Several recent studies in endometrial cancer have attempted to correlate the preoperative primary tumor metabolic parameters with lymph node metastasis, myometrial and cervical involvements, and histological type and grade. All of these have found significant higher SUVmax of the endometrial tumor with nodal metastasis, myometrial and cervical involvements, and higher grade and high-risk histological types. These have been summarized in Table 3. However, our study showed a significantly higher SUVmax of primary tumor only with respect to myometrial involvement (p = 0.018) and high-risk histological type (p = 0.022) but failed to give similar results when lymph nodal metastasis (p = 0.9), cervical involvement (p = 0.56), and histological grade (p = 0.56) were considered. In this regard, our study does not uphold the usefulness of preoperative PET/CT imaging of primary endometrial carcinomas with keen interest on SUVmax of the primary tumor as a tool for prognostication and lymph nodal metastasis detection that facilitate personalized patient care.
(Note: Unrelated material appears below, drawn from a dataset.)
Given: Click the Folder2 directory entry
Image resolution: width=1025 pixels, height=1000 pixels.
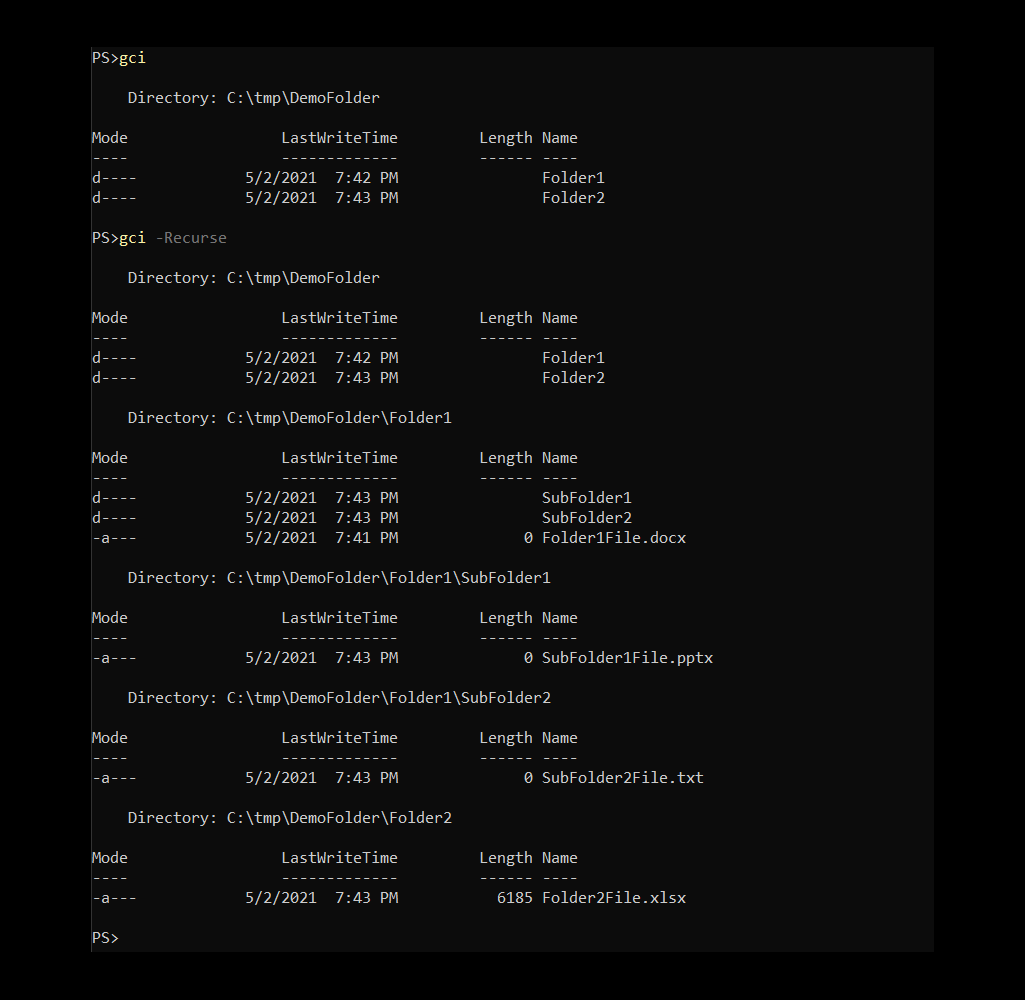Looking at the screenshot, I should [573, 197].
Table 3 SUV of primary tumor when correlated with different parameters in various studies and their ‘p’ values

Conclusion

Sensitivity and specificity of PET/CT in staging endometrial cancer reported by our study is not high enough to reliably tailor lymphadenectomy. Although SUV of the primary tumor was significantly higher in patients with deep myometrial invasion and high-risk histological type, it’s usefulness in classifying patients into predefined risk groups seems to be limited. However, it is useful in detecting distant metastasis especially in high grade and non-endometrioid type of tumors. Considering the limitations of our study, such as the retrospective nature, inadequately powered study due to low sample size, we recommend that the potential added value from this novel radiological technique should be explored further with better-designed studies. Also, the assessment of costs and benefits of PET/CT in clinical practice should be done. To conclude, implementation of PET/CT as a surrogate for surgical staging of endometrial cancer remains enigmatic and is open to further research.